Monday, June 6, 2016 10 comments

Return to the Biltmore Rose Garden

Back in 2013, I went to the Biltmore Estate in Asheville to work on an article about the first International Rose Trials that had recently taken place there.

That year, an amateur hybridizer, Mike Athy of Gisborne, New Zealand, walked away with top honors for his ground cover/climbing rose Athyfalaa.  The article included an interview with Athy, and a history of the Biltmore rose garden.  

Since then, I have been honored to become a member of the permanent judging panel for the trials, so I get to visit the gardens four times a year and evaluate all the roses entered in the competition. It’s a tough job, but somebody’s got to do it!

This year, the judging and gala awards event will be held in September instead of May. (And The Dirt Diaries will dish dirt on all the winners!) So I went up last week to complete my spring judging and see how the roses were coming along after a tough winter and some late freezes.

To say everything looked spectacular would be an understatement. Emily and her crew are doing a splendid job and the roses have never looked prettier.

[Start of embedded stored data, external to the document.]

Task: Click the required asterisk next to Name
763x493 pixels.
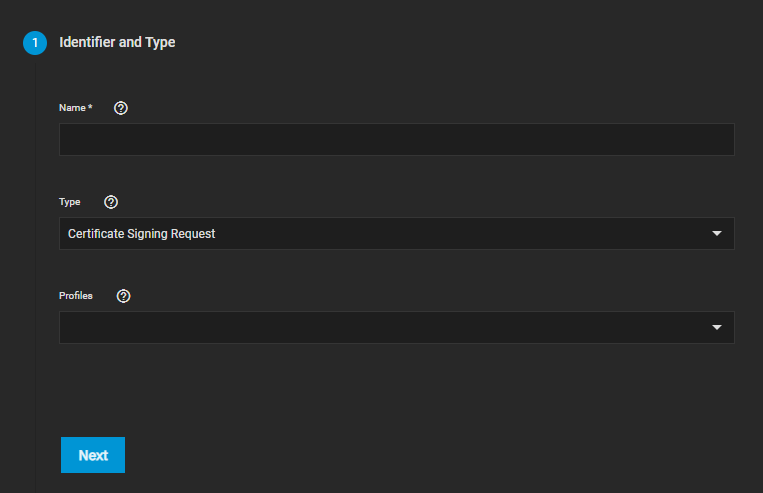Action: pos(90,107)
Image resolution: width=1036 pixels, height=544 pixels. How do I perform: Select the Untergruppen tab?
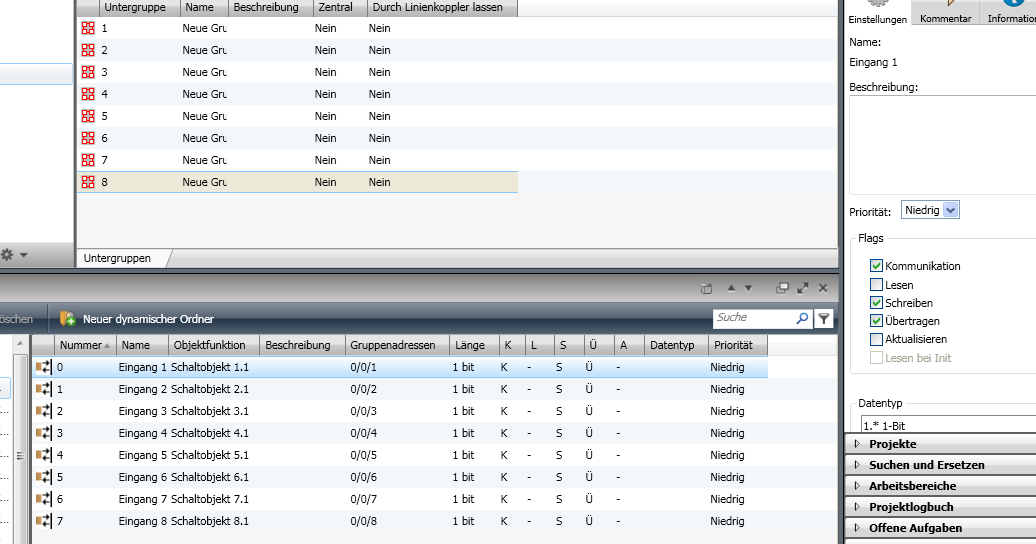(x=117, y=258)
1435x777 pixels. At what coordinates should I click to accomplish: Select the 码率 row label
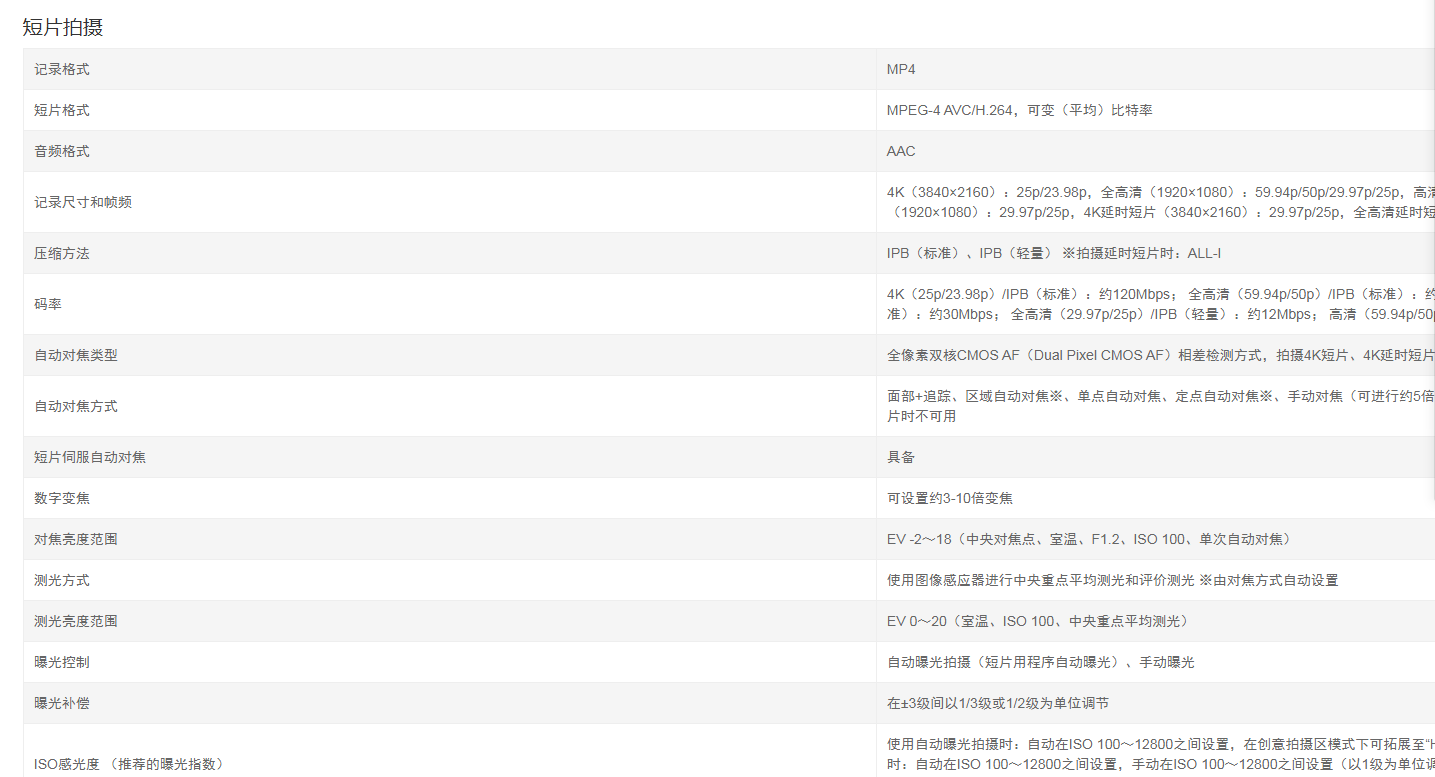click(x=48, y=304)
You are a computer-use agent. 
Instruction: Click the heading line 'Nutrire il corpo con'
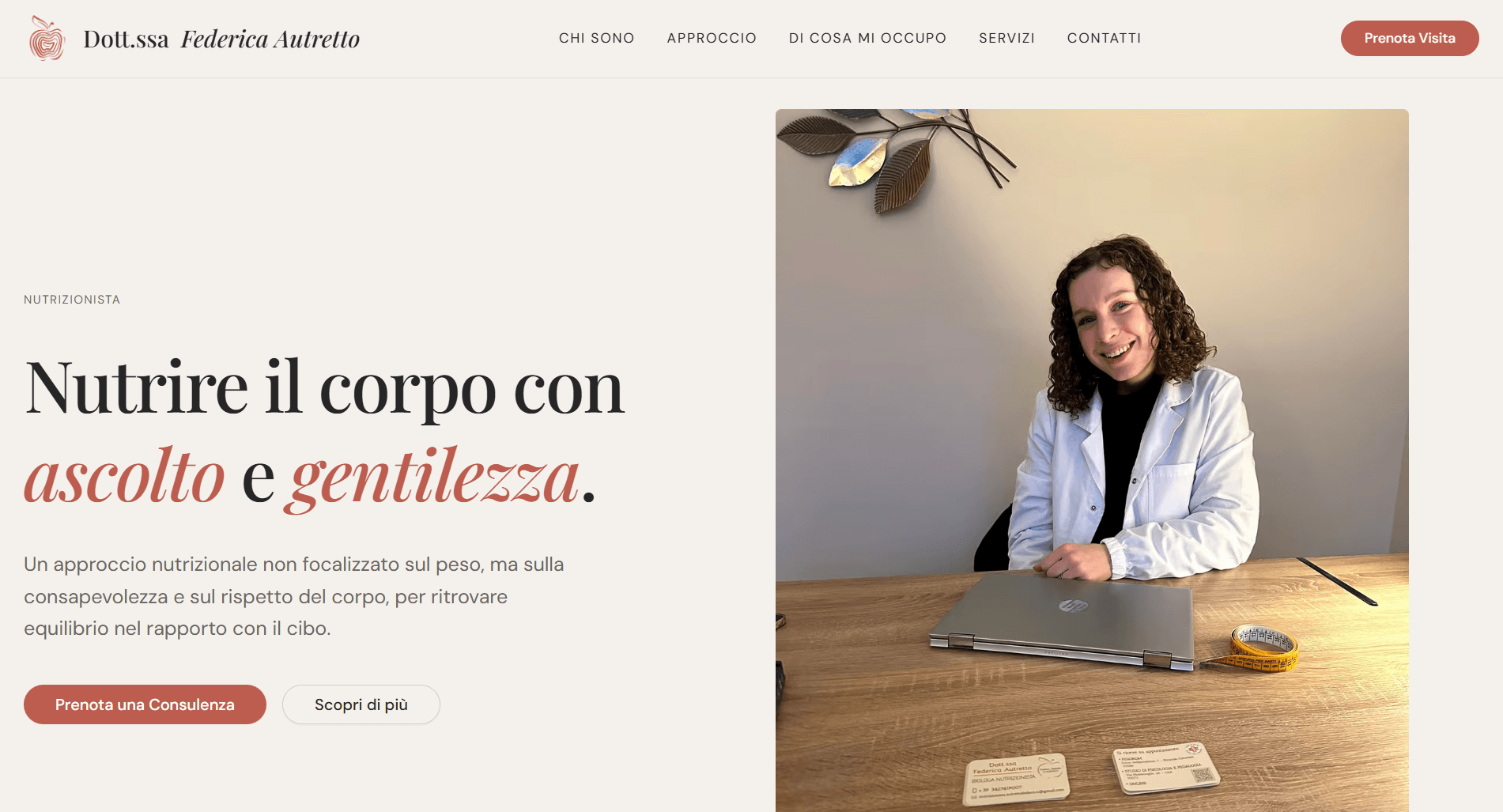point(325,388)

I had two cameras with me to take advantage of any photo ops. I was not disappointed. After I got home, I went back and revisited the pictures I’d taken each May since 2013. Boy, talk about changes!

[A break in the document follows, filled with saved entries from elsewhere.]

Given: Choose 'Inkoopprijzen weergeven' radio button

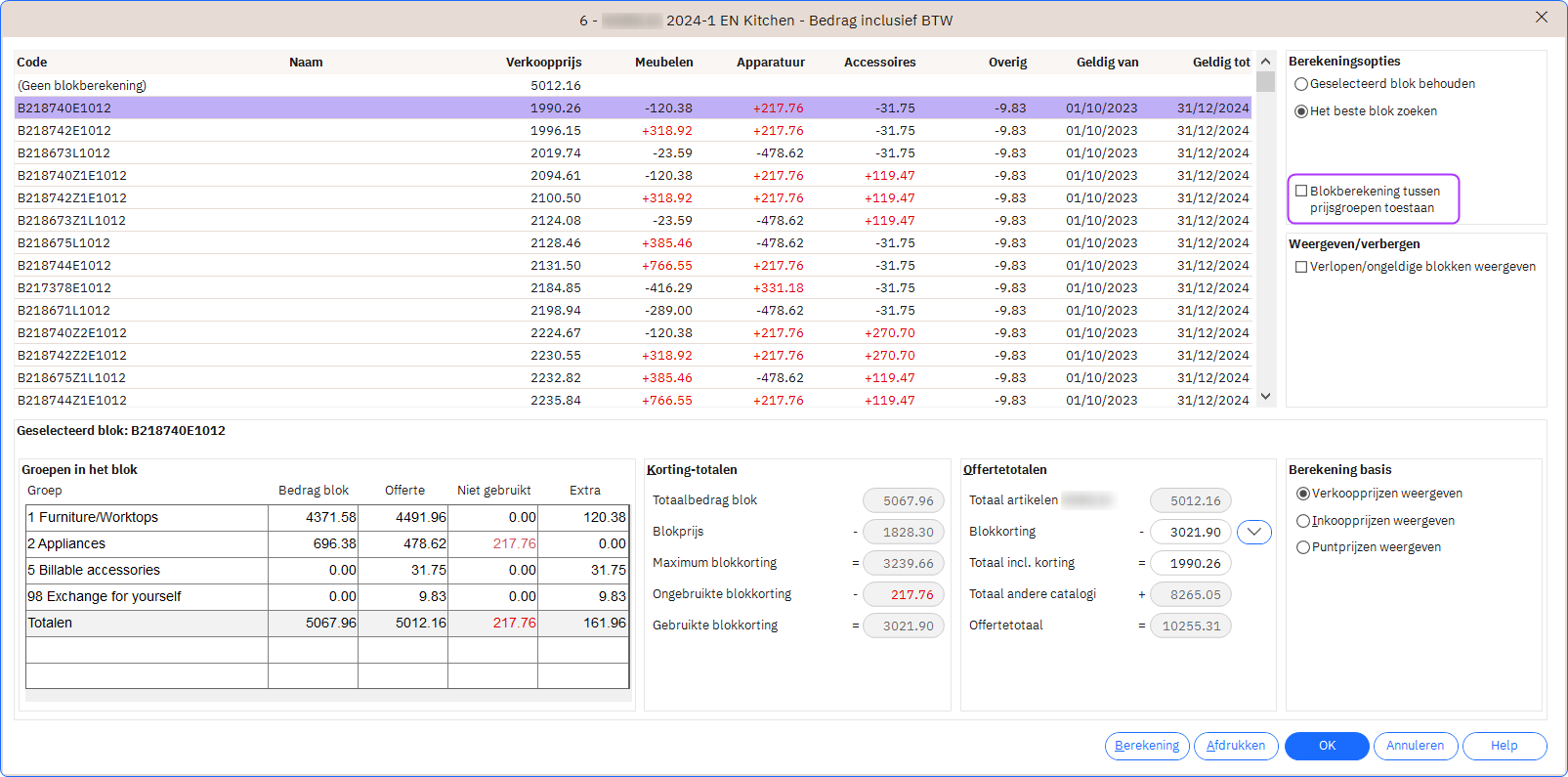Looking at the screenshot, I should (1302, 521).
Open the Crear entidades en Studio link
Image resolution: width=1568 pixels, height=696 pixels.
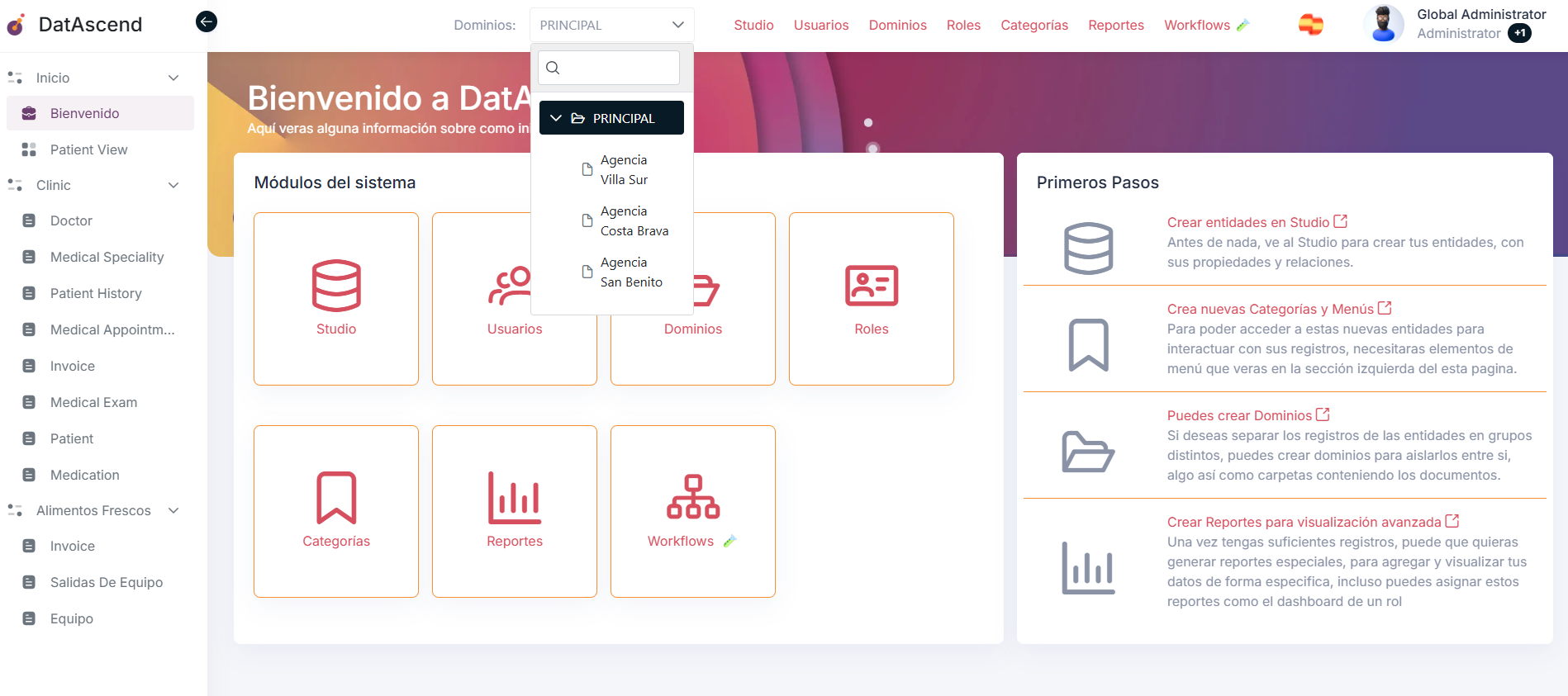pyautogui.click(x=1248, y=222)
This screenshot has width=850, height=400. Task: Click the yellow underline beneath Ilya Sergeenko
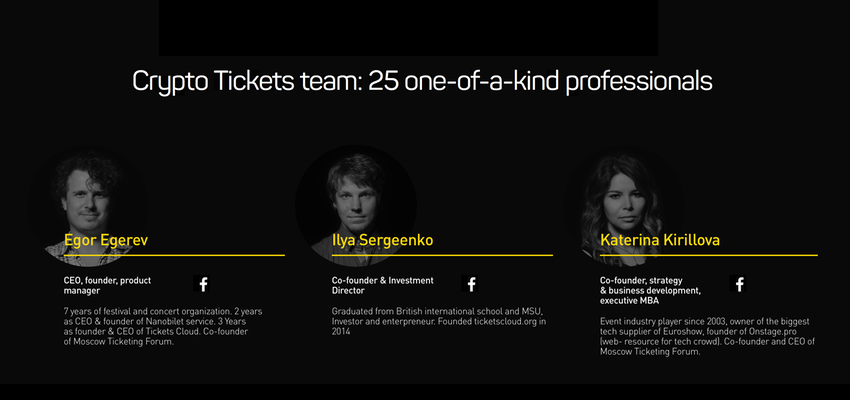[442, 255]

For example, look at the Maypole in 2013 and 2016. Those little Rural England bushes have taken off in the past three years!

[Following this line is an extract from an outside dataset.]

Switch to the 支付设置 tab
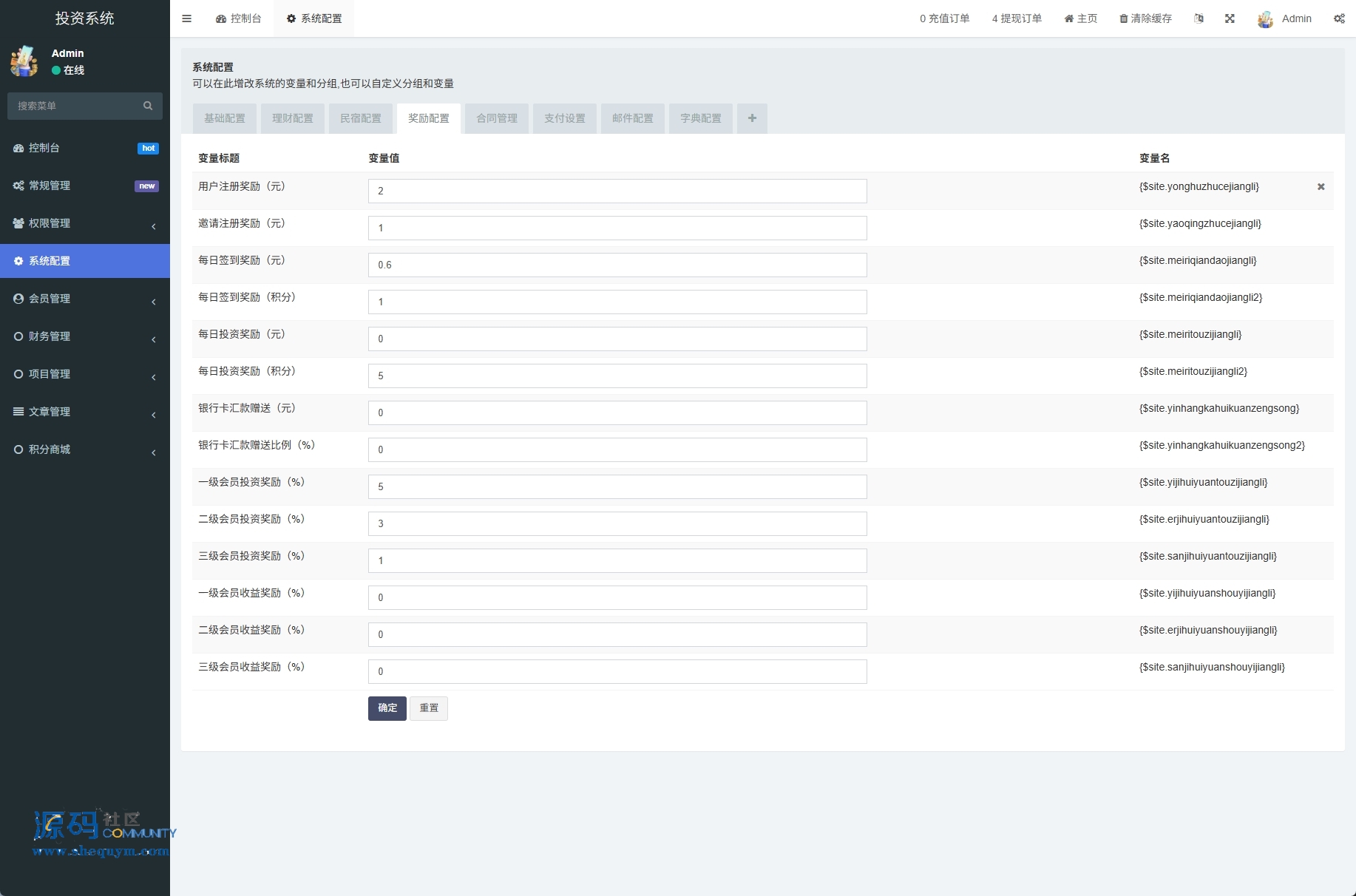This screenshot has width=1356, height=896. tap(565, 118)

The Maypole was pretty in 2013

But baby, look at her now!
The climbers were also gorgeous. And so were the perennials accompanying the roses. So if you can’t visit yourself just now, sit back and enjoy your private tour courtesy of The Dirt Diaries.

Sadly, the photos aren’t scratch and sniff.  But take my word for it, the fragrance was intoxicating.

Climbers got extra TLC this spring and it shows!

American Beauty and her perennial partners

Climbing roses and the conservatory

The Maypole and Zepherine Drouhin in 2013

Zepherine (background left) and the Maypole this year

Perennial companions add interest between flushes of bloom

Baronne Prevost

New Dawn

Roses and yarrow

Glad I don't have the deadheading chores!